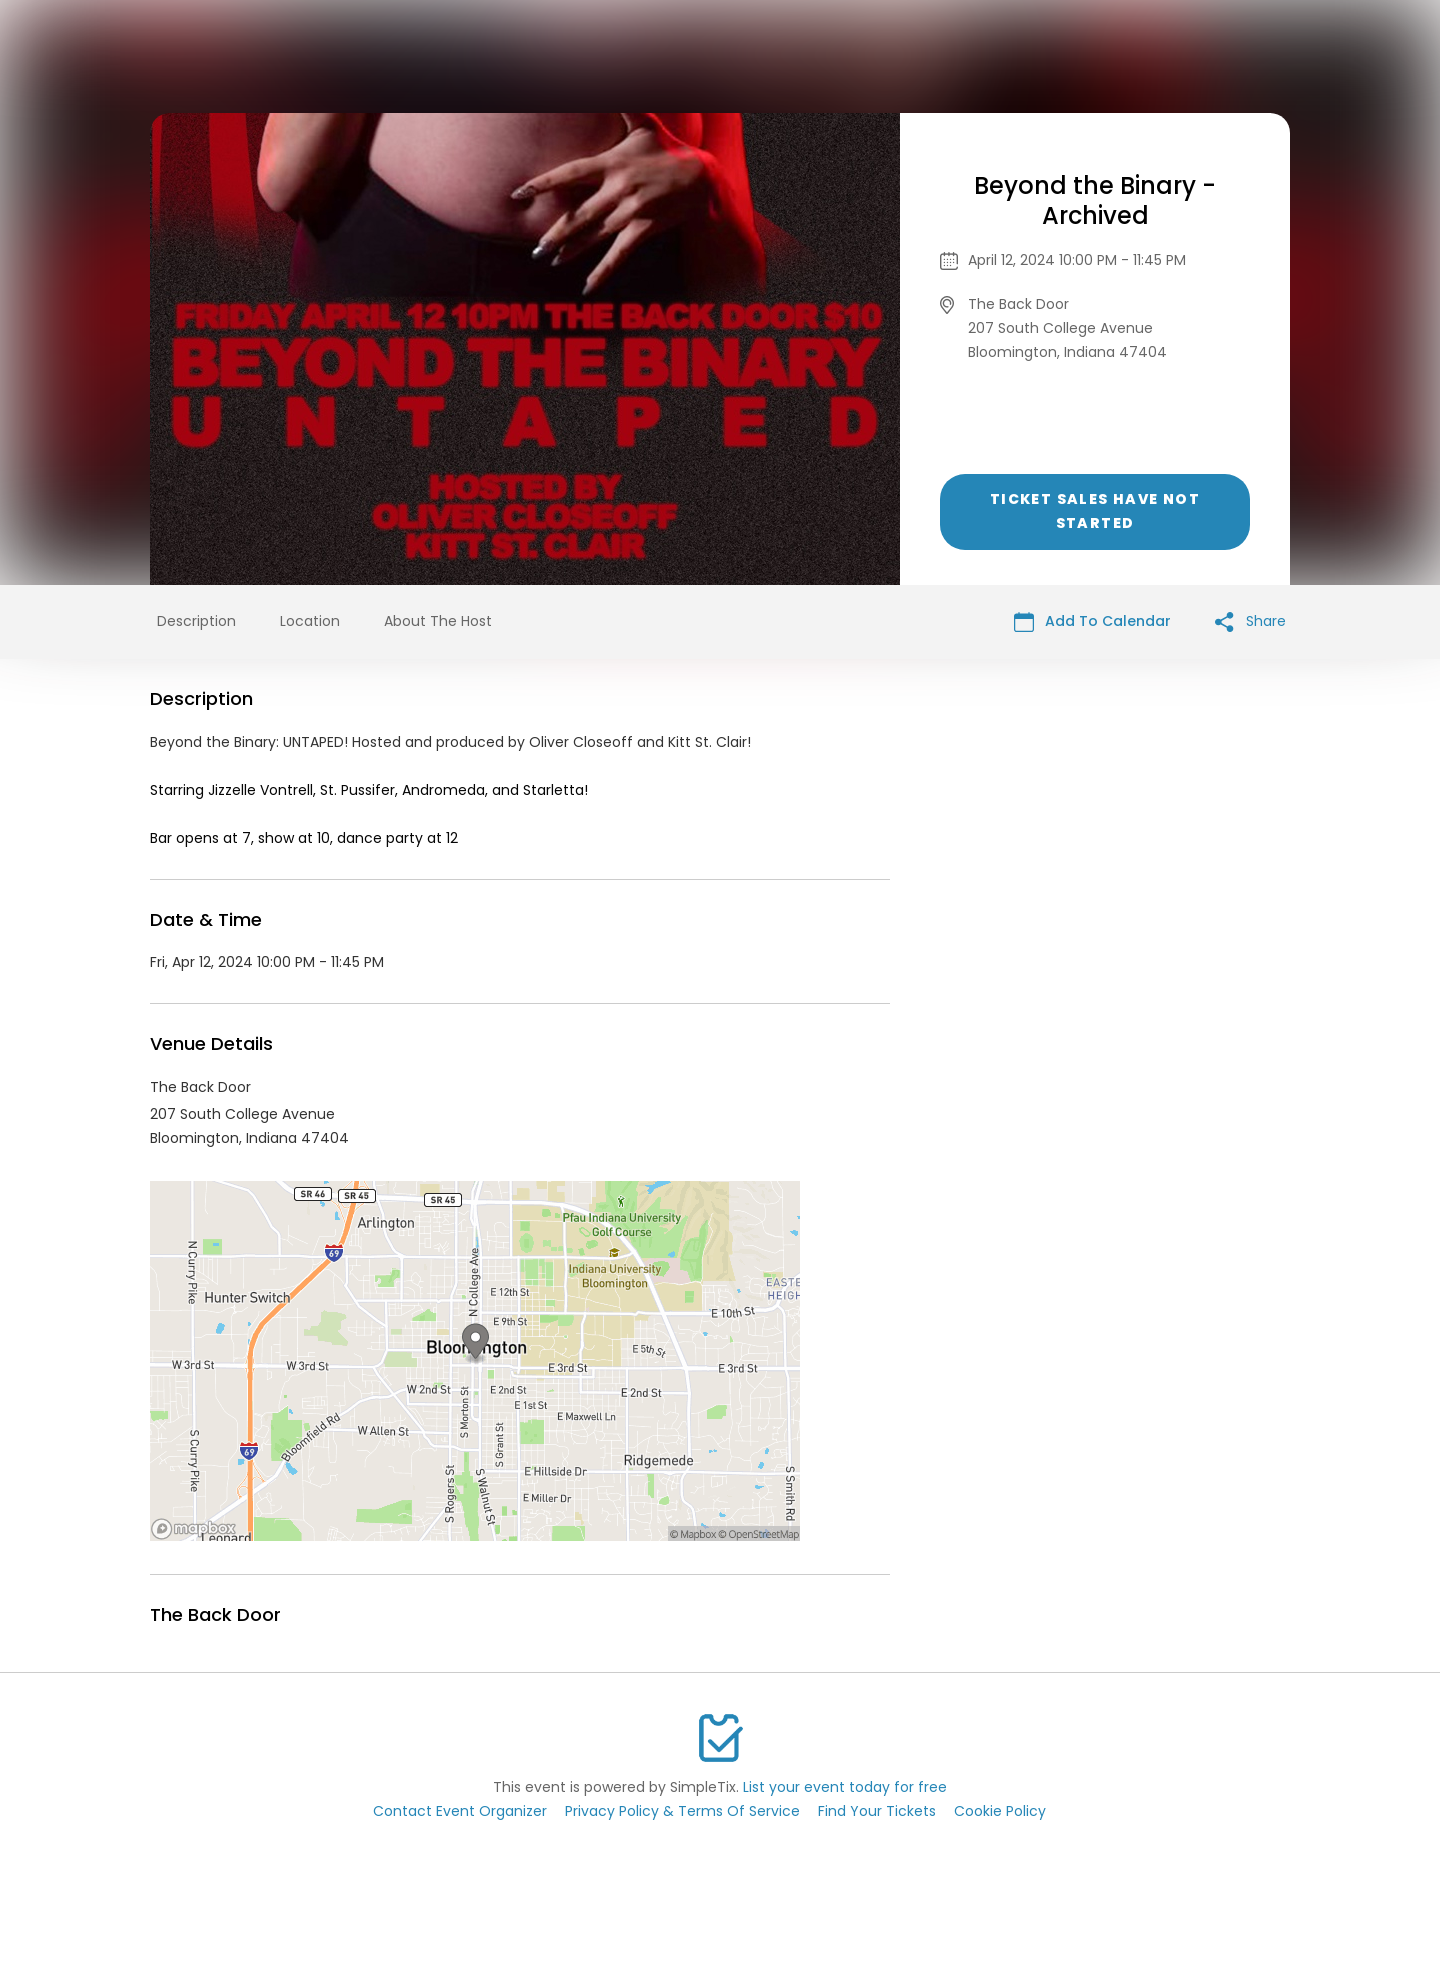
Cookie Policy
########
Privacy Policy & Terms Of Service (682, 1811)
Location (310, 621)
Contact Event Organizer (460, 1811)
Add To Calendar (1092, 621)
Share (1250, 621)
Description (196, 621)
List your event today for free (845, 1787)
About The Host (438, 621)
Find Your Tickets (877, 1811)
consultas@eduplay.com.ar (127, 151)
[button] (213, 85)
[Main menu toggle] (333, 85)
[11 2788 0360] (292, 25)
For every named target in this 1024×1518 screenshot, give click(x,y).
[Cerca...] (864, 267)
########
■ AIM OF THE TASK ■
Copy the records again word for word, beginning at the line that has "[button] (213, 85)" and stopping after the line that has "[Cerca...] (864, 267)", with both of those lines included.

■ RESPONSE ■
[button] (213, 85)
[Main menu toggle] (333, 85)
[11 2788 0360] (292, 25)
For every named target in this 1024×1518 screenshot, give click(x,y).
[Cerca...] (864, 267)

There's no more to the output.